» Requirements: Copy the records verbatim, from the line containing "Where should I click to: Collapse" through the line containing "Action: click(104, 485)", with both of those lines included.

» Data extract:
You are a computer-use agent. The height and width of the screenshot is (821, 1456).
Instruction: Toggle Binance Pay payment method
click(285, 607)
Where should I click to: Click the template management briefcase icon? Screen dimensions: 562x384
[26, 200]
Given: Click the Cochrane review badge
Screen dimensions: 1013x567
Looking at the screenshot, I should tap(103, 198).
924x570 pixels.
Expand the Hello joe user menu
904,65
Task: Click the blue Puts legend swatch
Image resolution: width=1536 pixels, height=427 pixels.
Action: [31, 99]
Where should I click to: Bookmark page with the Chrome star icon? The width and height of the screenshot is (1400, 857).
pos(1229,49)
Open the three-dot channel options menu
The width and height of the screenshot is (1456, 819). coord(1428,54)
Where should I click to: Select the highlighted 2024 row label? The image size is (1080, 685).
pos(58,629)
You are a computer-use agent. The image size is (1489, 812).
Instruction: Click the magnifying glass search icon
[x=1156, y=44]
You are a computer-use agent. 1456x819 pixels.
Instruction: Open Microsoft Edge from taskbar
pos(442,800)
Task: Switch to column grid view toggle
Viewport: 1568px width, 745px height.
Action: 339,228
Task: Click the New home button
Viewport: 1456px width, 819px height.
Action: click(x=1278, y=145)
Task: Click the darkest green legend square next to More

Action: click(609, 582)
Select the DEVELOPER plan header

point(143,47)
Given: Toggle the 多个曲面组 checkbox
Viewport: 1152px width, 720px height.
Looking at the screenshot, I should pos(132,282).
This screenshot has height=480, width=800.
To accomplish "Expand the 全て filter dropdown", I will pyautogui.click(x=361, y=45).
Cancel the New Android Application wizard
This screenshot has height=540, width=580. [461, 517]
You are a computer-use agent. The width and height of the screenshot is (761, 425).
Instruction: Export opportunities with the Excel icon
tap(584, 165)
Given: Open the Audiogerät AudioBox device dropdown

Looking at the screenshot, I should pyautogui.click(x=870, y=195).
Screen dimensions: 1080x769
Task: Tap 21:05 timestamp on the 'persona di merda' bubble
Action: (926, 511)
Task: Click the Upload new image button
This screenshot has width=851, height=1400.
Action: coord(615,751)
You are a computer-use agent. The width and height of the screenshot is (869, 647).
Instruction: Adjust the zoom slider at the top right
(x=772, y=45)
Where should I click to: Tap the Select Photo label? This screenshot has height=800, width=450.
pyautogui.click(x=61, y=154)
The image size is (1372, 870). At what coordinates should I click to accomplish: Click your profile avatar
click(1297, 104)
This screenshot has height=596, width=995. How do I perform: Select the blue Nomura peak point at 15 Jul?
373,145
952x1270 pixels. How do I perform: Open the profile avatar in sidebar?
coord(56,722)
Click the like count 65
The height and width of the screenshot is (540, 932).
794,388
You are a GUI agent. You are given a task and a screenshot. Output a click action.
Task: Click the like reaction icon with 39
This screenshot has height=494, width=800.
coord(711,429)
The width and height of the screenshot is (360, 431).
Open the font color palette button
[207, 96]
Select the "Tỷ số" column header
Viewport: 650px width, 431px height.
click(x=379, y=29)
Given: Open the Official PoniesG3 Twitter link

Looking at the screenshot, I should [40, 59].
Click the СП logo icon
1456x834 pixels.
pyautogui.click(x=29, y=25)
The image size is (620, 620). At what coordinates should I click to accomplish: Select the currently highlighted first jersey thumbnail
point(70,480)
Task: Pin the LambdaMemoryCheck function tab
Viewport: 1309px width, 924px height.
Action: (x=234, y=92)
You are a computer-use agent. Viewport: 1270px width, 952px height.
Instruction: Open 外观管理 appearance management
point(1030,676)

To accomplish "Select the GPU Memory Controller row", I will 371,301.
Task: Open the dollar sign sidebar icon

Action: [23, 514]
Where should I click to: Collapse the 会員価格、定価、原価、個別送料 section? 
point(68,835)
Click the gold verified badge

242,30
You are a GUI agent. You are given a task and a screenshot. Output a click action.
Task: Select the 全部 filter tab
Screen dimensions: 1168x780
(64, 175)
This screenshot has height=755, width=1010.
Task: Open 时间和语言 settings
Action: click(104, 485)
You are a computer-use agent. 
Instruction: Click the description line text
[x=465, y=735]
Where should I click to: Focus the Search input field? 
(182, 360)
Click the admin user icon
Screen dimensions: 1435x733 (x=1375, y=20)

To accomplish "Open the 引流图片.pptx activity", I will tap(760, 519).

» Result:
Where should I click to: Collapse the 会員価格、定価、原価、個別送料 section? 
point(68,835)
Click the gold verified badge

242,30
You are a GUI agent. You are given a task and a screenshot. Output a click action.
Task: Select the 全部 filter tab
Screen dimensions: 1168x780
(64, 175)
This screenshot has height=755, width=1010.
Task: Open 时间和语言 settings
Action: click(104, 485)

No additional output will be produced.